Why might we care about other structures? Many reasons. For one, neural networks without backprop are “more” biologically plausible. For another, what if I want to handle no-differentiable parameters
1 Direct feedback alignment
Started in Lillicrap et al. (2016):
The brain processes information through multiple layers of neurons. This deep architecture is representationally powerful, but complicates learning because it is difficult to identify the responsible neurons when a mistake is made. In machine learning, the backpropagation algorithm assigns blame by multiplying error signals with all the synaptic weights on each neuron’s axon and further downstream. However, this involves a precise, symmetric backward connectivity pattern, which is thought to be impossible in the brain. Here we demonstrate that this strong architectural constraint is not required for effective error propagation. We present a surprisingly simple mechanism that assigns blame by multiplying errors by even random synaptic weights. This mechanism can transmit teaching signals across multiple layers of neurons and performs as effectively as backpropagation on a variety of tasks. Our results help reopen questions about how the brain could use error signals and dispel long-held assumptions about algorithmic constraints on learning.
Nø kland (2016) took it from Feedback Alignment to Direct Feedback Alignment.
AFAICT it’s a randomized Linear Algebra trick?
Actioned by much subsequent work, (Launay, Poli, and Krzakala 2019; Refinetti et al. 2021; Webster, Choi, and Ahn 2020).
2 Forward-forward
Hinton (2022):
The aim of this paper is to introduce a new learning procedure for neural networks and to demonstrate that it works well enough on a few small problems to be worth serious investigation. The Forward-Forward algorithm replaces the forward and backward passes of backpropagation by two forward passes, one with positive (i.e. real) data and the other with negative data which could be generated by the network itself. Each layer has its own objective function which is simply to have high goodness for positive data and low goodness for negative data. The sum of the squared activities in a layer can be used as the goodness but there are many other possibilities, including minus the sum of the squared activities. If the positive and negative passes can be separated in time, the negative passes can be done offline, which makes the learning much simpler in the positive pass and allows video to be pipelined through the network without ever storing activities or stopping to propagate derivatives.

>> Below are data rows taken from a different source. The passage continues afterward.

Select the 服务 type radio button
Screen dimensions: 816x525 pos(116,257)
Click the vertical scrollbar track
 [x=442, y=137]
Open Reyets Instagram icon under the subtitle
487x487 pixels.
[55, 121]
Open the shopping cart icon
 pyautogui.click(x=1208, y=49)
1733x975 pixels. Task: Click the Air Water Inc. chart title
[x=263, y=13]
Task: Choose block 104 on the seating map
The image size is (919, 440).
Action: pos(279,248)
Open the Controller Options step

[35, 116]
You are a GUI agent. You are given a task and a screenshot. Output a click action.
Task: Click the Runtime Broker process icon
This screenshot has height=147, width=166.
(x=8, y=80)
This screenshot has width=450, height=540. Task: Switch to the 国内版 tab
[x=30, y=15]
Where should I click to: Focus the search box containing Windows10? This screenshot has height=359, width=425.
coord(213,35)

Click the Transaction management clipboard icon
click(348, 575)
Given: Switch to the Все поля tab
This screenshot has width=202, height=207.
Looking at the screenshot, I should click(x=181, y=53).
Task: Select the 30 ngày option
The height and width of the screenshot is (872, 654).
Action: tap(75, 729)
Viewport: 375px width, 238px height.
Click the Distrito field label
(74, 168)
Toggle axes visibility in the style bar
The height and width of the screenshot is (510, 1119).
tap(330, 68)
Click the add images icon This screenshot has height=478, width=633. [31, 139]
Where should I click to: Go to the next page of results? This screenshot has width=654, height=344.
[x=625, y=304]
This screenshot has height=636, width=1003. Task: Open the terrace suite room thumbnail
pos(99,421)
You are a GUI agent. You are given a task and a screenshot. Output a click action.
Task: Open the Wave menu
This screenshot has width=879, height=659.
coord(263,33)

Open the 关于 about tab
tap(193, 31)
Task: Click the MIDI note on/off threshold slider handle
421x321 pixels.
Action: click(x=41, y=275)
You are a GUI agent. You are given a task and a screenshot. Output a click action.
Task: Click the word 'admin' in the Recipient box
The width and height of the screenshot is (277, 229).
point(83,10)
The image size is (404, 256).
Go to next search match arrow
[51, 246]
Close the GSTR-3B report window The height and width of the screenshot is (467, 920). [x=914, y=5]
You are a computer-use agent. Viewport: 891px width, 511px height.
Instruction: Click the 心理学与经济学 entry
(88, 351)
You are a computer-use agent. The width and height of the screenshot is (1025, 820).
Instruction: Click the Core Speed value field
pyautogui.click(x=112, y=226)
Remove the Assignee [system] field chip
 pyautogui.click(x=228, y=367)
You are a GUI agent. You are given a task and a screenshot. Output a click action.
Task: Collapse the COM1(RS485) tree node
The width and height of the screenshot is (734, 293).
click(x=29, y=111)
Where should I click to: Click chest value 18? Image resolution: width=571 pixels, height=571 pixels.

See also Ren et al. (2022), What is the “forward-forward” algorithm, Geoffrey Hinton’s new AI technique?
3 NoProp
Li, Teh, and Pascanu (2025):
In this paper, we propose a back-propagation-free approach for training. The method is based on the denoising score matching approach that underlies [diffusion models…], enabling each layer of the neural network to be trained independently. In brief, at training time each layer is trained to predict the target label given a noisy label and the training input, while at inference time each layer takes the noisy label produced by the previous layer, and denoises it by taking a step towards the label it predicts. Of particular note is the observation that at training time the method does not even require a forward pass, hence we call our method NoProp.
4 Ensemble Kalman filter
See NN-by-EnKF.
5 Evolution strategies
If you must. See genetic programming.